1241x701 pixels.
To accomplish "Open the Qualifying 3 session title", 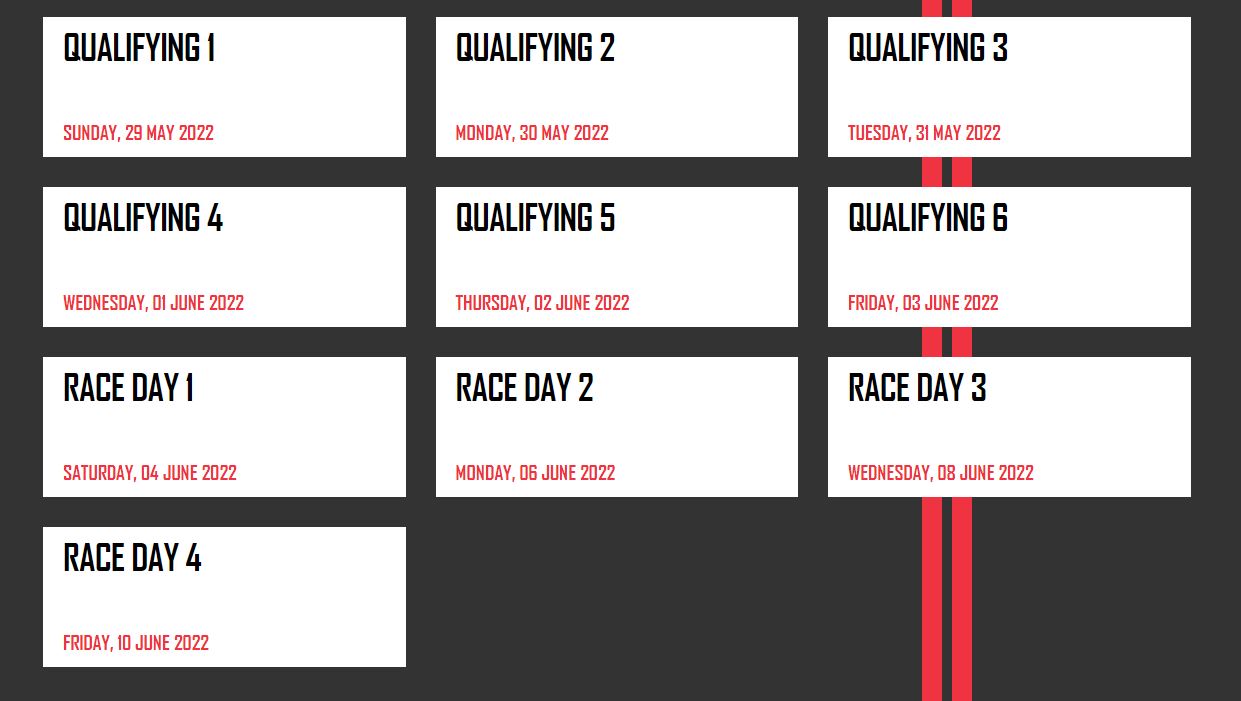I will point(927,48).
...
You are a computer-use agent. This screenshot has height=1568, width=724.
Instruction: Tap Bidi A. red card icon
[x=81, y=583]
==
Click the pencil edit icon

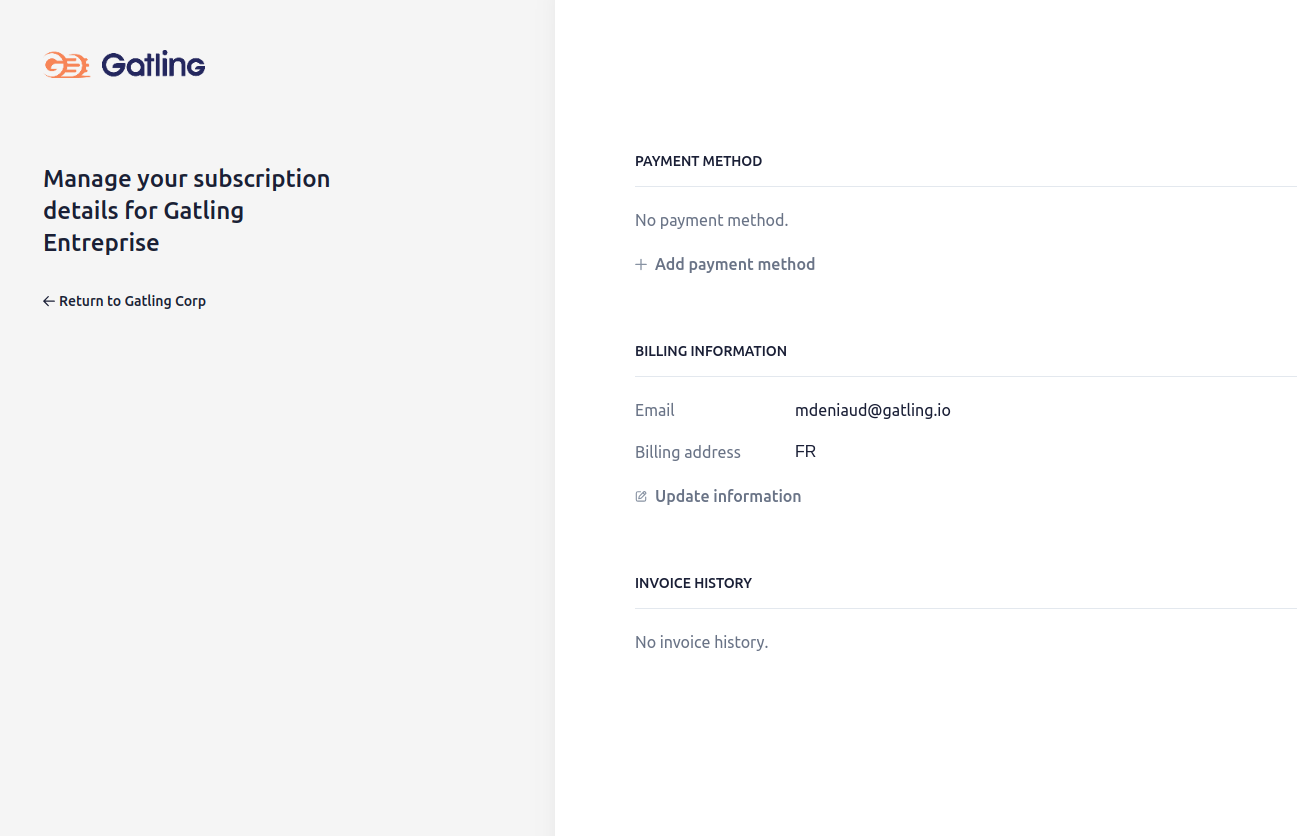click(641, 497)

### Aim
Begin at the line that has "You are a computer-use" and stop after the line that has "[x=81, y=583]", rewriting those entry lines with "red card icon" swapped for "yellow card icon" and nothing else changed.

### Task result
You are a computer-use agent. This screenshot has height=1568, width=724.
Instruction: Tap Bidi A. yellow card icon
[x=81, y=583]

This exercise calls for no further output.